Next Steps

By Susan Sclafani
I have been fascinated by the thoughtful responses and frustrated by the tangents that made it difficult to decide where and when to get back into the conversation if it were to be a conversation.  However, I do believe that valuable insights have been shared that deserve an additional forum for discussion.  I worry that a week would be an extraordinary and difficult commitment from the busy people in this blog, but it would allow for a more focused conversation.  If it can be done, it does need a more varied group of participants, including practitioners who have had success and those whose success was short-lived, policy people from the national and state levels, educators from general education and arts education, as well as the experts on the blog.  It also requires a highly skilled facilitator who can gather the threads together and weave a coherent conversation.

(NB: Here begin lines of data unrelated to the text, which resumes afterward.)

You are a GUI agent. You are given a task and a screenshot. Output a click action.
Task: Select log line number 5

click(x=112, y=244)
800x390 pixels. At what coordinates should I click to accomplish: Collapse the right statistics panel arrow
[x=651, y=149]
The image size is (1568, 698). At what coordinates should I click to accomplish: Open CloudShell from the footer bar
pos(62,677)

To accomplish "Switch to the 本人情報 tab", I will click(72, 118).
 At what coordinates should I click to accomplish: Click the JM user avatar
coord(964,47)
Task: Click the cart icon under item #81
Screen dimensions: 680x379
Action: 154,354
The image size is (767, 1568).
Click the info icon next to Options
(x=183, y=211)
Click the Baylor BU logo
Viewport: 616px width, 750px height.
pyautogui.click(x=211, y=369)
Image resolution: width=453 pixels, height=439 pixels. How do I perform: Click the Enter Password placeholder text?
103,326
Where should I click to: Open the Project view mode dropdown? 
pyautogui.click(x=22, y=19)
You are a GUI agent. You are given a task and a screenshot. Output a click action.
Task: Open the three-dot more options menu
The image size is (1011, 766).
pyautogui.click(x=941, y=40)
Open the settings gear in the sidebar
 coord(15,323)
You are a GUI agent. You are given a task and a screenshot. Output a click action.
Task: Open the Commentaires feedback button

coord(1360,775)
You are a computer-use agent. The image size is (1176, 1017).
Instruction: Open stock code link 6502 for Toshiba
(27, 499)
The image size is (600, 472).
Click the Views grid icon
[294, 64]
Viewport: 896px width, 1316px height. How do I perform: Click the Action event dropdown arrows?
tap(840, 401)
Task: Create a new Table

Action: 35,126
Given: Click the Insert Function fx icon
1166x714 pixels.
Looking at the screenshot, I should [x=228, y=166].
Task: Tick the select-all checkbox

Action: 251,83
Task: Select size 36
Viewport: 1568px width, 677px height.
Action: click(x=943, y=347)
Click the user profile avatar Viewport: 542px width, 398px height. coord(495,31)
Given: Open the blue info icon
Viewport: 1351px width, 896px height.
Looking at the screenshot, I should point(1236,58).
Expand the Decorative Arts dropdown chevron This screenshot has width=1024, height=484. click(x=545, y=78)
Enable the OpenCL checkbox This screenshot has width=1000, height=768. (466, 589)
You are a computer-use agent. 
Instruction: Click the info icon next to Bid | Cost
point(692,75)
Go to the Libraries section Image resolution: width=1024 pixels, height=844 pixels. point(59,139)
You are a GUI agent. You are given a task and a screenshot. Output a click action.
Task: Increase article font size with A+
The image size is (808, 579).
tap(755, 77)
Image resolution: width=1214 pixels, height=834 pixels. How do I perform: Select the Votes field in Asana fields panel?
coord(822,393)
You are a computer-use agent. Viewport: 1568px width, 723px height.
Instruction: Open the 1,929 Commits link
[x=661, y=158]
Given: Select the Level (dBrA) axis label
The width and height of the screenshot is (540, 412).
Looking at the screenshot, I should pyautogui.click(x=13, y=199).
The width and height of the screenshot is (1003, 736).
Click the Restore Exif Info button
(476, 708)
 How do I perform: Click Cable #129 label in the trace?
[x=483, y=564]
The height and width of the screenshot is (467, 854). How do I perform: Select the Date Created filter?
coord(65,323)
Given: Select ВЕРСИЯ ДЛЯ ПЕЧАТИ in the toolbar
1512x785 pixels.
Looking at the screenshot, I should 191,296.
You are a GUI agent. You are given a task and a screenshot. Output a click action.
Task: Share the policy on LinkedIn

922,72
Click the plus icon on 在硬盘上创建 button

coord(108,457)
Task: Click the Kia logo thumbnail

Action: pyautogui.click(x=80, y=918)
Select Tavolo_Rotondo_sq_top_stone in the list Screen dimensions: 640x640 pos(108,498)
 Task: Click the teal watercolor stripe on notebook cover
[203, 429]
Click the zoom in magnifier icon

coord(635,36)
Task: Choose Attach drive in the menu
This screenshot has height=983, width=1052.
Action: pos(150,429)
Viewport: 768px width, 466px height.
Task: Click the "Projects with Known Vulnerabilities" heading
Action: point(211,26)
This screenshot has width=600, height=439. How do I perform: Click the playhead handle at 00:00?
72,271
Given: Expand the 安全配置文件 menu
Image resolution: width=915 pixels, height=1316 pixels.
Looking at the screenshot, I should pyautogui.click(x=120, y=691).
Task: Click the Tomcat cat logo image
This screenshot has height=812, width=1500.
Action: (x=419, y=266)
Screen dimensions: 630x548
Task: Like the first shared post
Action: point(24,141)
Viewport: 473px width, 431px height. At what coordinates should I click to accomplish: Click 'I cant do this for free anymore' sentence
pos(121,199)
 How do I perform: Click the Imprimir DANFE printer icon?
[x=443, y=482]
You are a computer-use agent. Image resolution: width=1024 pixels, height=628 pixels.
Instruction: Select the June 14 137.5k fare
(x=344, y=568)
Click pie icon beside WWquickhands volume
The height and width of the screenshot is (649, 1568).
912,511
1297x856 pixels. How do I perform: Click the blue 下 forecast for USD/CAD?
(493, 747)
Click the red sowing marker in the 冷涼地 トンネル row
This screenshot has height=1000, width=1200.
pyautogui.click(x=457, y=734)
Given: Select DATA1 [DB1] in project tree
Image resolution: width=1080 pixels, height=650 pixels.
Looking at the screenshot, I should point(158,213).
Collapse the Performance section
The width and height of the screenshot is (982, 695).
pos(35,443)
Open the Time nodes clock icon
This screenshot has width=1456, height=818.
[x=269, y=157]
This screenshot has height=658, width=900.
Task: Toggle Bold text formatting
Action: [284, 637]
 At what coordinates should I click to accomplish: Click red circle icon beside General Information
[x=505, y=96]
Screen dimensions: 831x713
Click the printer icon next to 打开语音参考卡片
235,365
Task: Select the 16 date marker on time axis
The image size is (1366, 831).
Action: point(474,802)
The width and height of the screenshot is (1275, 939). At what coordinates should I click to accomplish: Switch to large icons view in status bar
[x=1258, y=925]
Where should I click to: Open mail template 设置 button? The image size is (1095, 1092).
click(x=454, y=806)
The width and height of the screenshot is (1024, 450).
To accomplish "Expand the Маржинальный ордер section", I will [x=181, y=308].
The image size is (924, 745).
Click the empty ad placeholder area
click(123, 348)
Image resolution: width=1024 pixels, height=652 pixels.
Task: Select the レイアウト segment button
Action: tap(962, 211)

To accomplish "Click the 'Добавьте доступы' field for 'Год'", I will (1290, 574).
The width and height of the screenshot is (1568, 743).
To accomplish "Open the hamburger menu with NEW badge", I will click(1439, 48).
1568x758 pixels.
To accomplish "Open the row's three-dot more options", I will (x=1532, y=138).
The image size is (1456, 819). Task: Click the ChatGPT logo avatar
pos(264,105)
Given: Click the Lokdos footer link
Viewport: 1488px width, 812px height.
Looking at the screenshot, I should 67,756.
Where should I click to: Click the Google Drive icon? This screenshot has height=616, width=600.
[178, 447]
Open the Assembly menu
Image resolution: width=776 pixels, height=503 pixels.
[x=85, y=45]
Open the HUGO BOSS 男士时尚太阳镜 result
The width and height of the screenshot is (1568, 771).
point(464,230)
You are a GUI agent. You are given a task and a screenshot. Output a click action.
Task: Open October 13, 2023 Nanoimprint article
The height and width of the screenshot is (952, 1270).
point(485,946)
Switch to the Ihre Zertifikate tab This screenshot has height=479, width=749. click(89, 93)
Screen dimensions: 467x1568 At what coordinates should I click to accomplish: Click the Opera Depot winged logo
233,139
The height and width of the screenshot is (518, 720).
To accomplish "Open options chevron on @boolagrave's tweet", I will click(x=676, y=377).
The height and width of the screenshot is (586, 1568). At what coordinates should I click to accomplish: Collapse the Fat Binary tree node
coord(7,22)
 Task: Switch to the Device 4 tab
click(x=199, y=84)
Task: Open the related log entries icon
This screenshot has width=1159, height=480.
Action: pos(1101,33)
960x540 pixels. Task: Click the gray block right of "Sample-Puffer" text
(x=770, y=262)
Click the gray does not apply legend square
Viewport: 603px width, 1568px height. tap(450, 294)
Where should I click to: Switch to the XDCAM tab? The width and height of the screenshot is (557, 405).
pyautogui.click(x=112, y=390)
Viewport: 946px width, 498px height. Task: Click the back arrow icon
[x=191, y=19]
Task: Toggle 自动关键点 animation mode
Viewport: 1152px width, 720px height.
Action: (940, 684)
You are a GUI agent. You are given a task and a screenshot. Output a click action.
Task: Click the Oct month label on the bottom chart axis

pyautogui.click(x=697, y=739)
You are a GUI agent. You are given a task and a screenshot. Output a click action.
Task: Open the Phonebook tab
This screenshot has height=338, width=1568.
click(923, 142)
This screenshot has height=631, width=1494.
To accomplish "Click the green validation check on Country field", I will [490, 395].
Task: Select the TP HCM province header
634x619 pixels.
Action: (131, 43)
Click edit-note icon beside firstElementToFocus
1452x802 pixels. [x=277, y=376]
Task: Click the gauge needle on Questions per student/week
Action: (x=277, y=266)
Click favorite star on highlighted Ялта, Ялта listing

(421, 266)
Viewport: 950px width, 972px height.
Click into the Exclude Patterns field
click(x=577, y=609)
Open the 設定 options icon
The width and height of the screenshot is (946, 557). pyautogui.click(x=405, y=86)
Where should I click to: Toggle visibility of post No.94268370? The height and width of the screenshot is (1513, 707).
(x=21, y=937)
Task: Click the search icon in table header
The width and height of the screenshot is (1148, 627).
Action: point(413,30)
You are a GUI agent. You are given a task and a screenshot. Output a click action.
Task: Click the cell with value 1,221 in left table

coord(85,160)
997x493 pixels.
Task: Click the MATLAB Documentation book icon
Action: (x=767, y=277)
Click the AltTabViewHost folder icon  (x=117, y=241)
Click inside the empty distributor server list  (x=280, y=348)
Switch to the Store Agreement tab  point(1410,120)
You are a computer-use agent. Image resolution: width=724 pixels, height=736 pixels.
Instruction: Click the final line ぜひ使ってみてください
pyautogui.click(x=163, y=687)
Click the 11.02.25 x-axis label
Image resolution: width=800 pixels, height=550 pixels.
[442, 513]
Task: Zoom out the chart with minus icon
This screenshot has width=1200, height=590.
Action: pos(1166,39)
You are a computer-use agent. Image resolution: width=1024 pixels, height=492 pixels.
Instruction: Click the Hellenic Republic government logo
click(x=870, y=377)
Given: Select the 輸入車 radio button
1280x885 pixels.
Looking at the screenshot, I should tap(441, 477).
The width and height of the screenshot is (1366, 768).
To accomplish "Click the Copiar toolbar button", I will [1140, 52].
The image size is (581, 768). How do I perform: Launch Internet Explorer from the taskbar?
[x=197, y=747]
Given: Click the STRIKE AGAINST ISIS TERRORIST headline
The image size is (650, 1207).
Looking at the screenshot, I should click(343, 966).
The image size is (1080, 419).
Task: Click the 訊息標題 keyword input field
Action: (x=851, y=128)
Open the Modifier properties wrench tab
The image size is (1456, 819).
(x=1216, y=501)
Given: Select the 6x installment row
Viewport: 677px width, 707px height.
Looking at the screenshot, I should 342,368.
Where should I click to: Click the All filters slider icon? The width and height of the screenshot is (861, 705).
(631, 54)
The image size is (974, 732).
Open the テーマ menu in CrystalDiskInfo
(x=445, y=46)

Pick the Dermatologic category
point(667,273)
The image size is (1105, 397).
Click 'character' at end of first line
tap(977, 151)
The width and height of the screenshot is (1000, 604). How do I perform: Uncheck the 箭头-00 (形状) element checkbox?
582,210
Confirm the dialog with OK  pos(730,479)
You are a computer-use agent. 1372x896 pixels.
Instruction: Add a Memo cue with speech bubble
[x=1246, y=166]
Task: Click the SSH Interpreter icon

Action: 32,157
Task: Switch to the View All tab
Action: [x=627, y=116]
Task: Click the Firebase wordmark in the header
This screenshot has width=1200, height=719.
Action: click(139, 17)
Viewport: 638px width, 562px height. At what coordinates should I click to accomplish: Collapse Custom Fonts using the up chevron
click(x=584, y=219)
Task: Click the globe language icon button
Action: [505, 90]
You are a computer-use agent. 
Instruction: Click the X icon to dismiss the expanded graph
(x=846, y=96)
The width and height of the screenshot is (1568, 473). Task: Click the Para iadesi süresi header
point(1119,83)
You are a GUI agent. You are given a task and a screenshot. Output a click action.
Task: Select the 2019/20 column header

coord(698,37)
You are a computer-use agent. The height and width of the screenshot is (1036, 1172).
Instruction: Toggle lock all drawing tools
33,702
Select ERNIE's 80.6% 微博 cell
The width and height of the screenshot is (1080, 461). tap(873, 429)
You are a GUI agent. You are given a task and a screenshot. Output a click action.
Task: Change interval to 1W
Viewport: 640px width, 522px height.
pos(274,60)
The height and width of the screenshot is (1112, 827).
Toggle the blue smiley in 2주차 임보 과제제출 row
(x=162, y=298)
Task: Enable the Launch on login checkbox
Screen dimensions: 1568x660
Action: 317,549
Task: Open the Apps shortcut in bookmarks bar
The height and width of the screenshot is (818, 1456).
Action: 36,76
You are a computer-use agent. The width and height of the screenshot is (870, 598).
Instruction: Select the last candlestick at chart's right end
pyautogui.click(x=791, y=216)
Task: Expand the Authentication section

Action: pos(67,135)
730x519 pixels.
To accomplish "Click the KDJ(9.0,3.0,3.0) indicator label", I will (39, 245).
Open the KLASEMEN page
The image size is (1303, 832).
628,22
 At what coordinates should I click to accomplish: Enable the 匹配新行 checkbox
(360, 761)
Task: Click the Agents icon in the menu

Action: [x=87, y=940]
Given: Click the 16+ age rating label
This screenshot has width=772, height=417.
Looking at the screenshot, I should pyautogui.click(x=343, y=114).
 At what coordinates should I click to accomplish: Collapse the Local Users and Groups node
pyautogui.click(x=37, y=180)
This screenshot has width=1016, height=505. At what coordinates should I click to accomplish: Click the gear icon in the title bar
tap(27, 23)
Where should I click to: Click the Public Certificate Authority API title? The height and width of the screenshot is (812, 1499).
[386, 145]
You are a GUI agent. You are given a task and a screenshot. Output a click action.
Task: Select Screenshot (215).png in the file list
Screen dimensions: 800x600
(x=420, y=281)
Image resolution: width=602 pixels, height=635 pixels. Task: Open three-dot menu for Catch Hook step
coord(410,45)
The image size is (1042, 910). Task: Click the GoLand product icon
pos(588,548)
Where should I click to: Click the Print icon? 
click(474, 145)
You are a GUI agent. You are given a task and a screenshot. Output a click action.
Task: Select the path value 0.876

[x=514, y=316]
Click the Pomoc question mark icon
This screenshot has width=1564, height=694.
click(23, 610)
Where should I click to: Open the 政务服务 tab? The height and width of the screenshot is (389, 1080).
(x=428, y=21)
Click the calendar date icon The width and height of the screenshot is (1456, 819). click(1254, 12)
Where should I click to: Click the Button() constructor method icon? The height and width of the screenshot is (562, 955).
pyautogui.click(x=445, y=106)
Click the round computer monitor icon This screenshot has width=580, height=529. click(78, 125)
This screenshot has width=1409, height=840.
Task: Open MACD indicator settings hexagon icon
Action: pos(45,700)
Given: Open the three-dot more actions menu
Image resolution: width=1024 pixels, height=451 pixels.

As Richard Kessler and others have mentioned, it is not only arts education that is difficult to sustain, even in the light of good evidence of success.  That happens all too often when a new principal or superintendent comes in and wants to put his or her stamp on the organization.  Old programs go because they were part of the old philosophy or just reminders of the old regime or because resources are needed for the new programs of the new leader.  It has led to cynicism among teachers and central office staff and it makes every innovation harder to sell.  I would agree that more research is needed, but I worry that research studies often do not take into account the importance of the individuals implementing the program.  Learning is complex and dependent upon so many intangibles as well as measurable factors, that it is hard to capture the impact of a particular program.  It is also impossible to take the evidence from what well-trained and passionately committed educators and artists are able to do and replicate it in schools that lack such educators and artists.  One essential role for arts organizations and higher education institutions is the development of the artists, arts educators and general educators who work with our students.


December 5, 2008 12:53 PM | | Comments (1) |

1 Comments

Fred has been involved in "learning" with students of all ages. He believes learning requires a preparation with a mental set of "I gotta do it the best I can."

This begins at birth as part of a family also prepared to teach- demonstrate - model = through love, attention and building an continuing and enduring relationship.

Art and Fine Arts are demonstrative experiences in seeing, doing, following, encouragement, love, because: the home, parents and family stimulate each individual's interests. Already influenced by the everyday surroundings, patterning and conditioning that is assuring and comforting.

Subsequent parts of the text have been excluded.